In the early days of motoring, car manufacturers were appearing and disappearing faster than one can imagine.
Beginning operations over one hundred years ago, in 1908, the Paige Automobile Manufacturing company opened in Detroit to manufacture luxury vehicles.
The company was bought out by the Graham brothers in 1927 and changed its name to Graham- Paige and eventually to Graham.
Before the Graham brothers purchased the company, two vehicles, now residing in Australia, were manufactured
A 1925 Paige utility, reputedly the only one of its kind still surviving in the world and a 1926 roadster, that is one of three remaining vehicles are in the hands of Murchison vintage car enthusiast, Mike Pitts.
Both of the cars are in beautiful condition having been fully restored to match the original. Mike is intent on selling the sedan so if you have a lazy $30K, it could be yours.

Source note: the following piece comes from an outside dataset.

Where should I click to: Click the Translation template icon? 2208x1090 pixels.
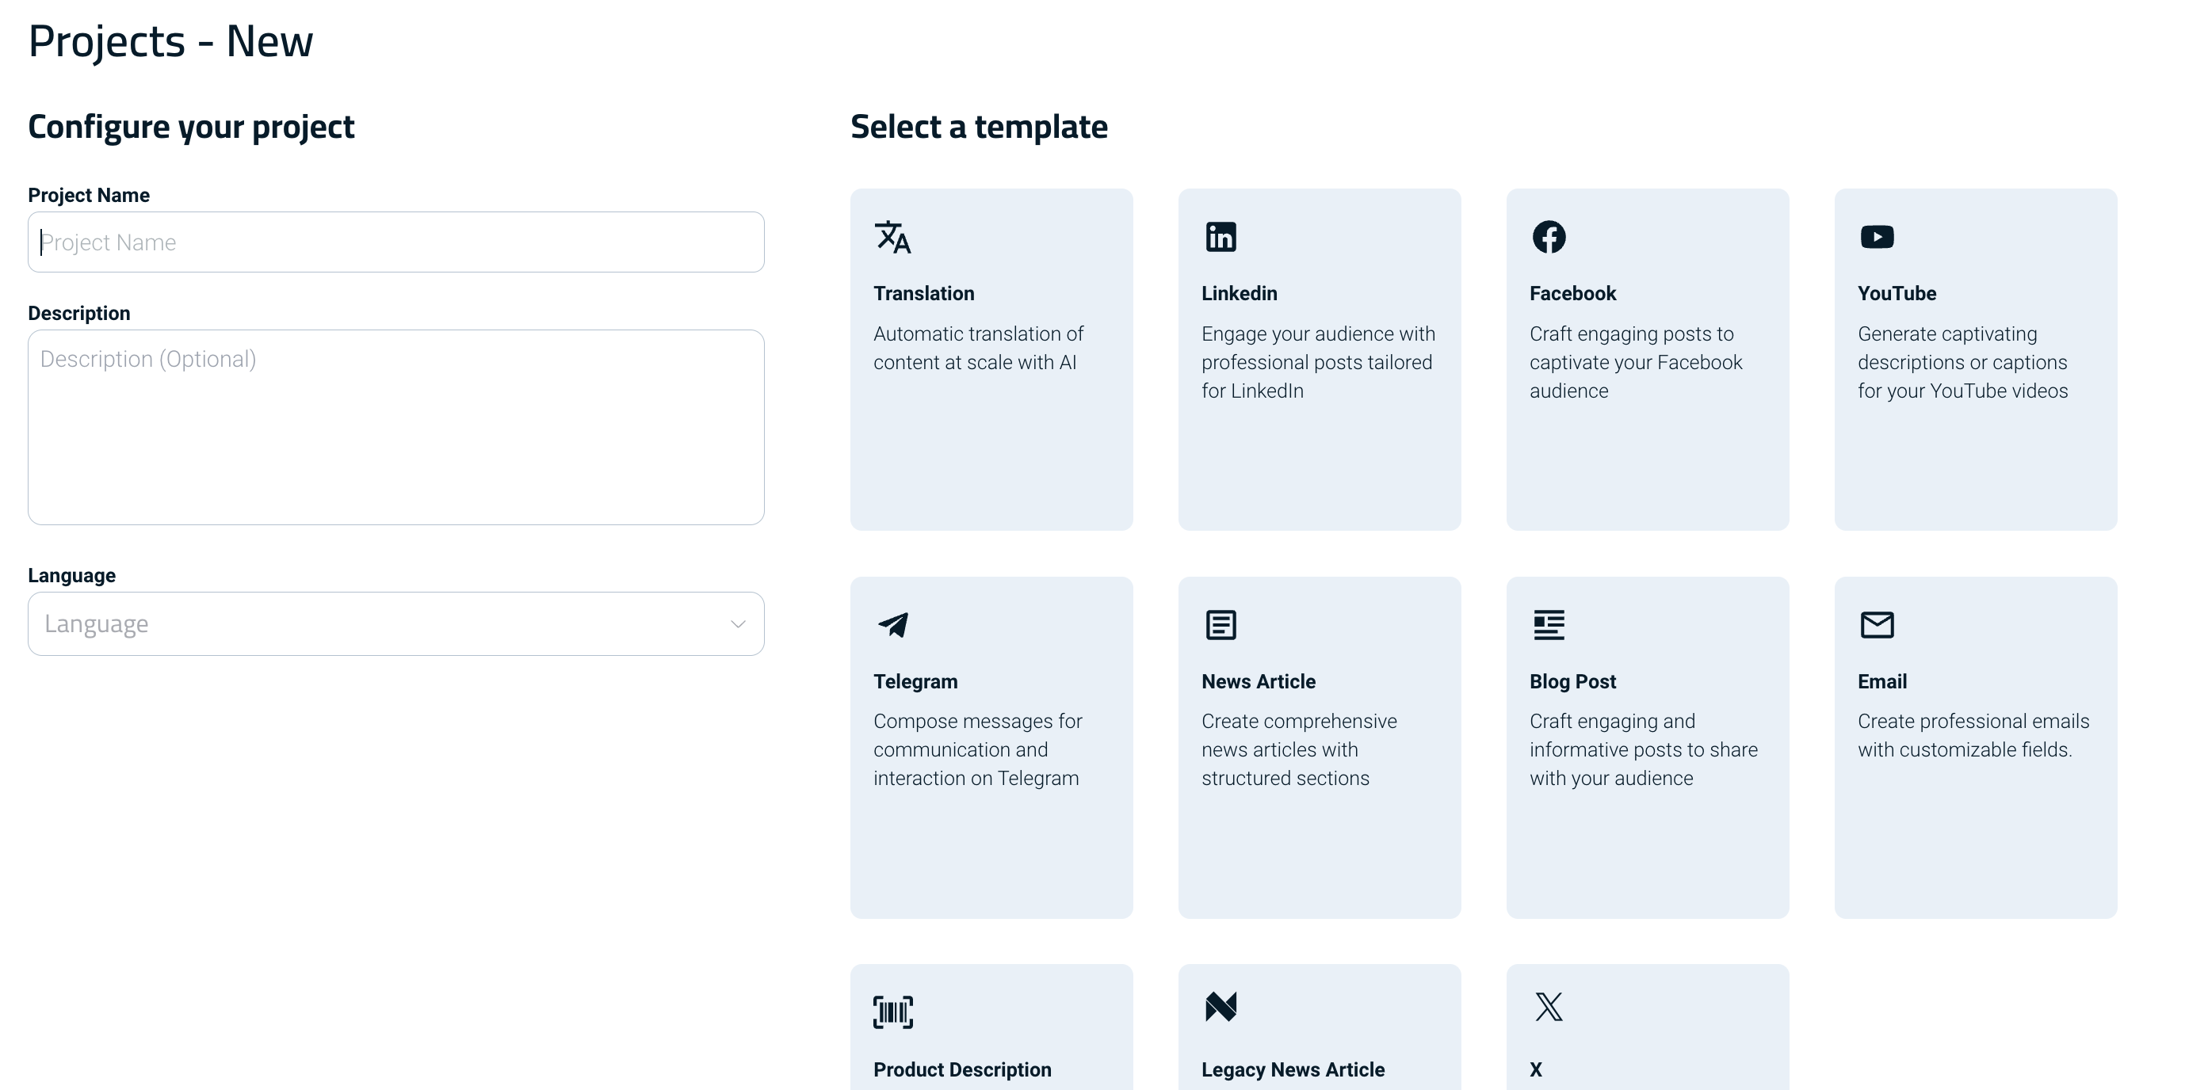[x=892, y=237]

On January 21, 1921, a Paige 6-66 broke an American stock car speed record by covering a mile in 35.01 seconds at a speed of 102.8 miles (165.44km) per hour.
The company’s first car was a two-seat model powered by a 2.2-litre three-cylinder, two–stroke engine. This model continued until 1910, when a four-stroke, four-cylinder engine design took over. In 1911, the company’s namesake was shortened to Paige. A six-cylinder model was added to the range in 1914.
Four-cylinder models were dropped in 1916, leaving a choice of 3.7- or 4.9-litre sixes. Another name change occurred in 1919, when models fitted with a Duesenberg engine were known as Paige-Linwood, and models fitted with a Continental engine were listed as Paige-Larchmont. A straight-eight engine was added to the sixes in 1927.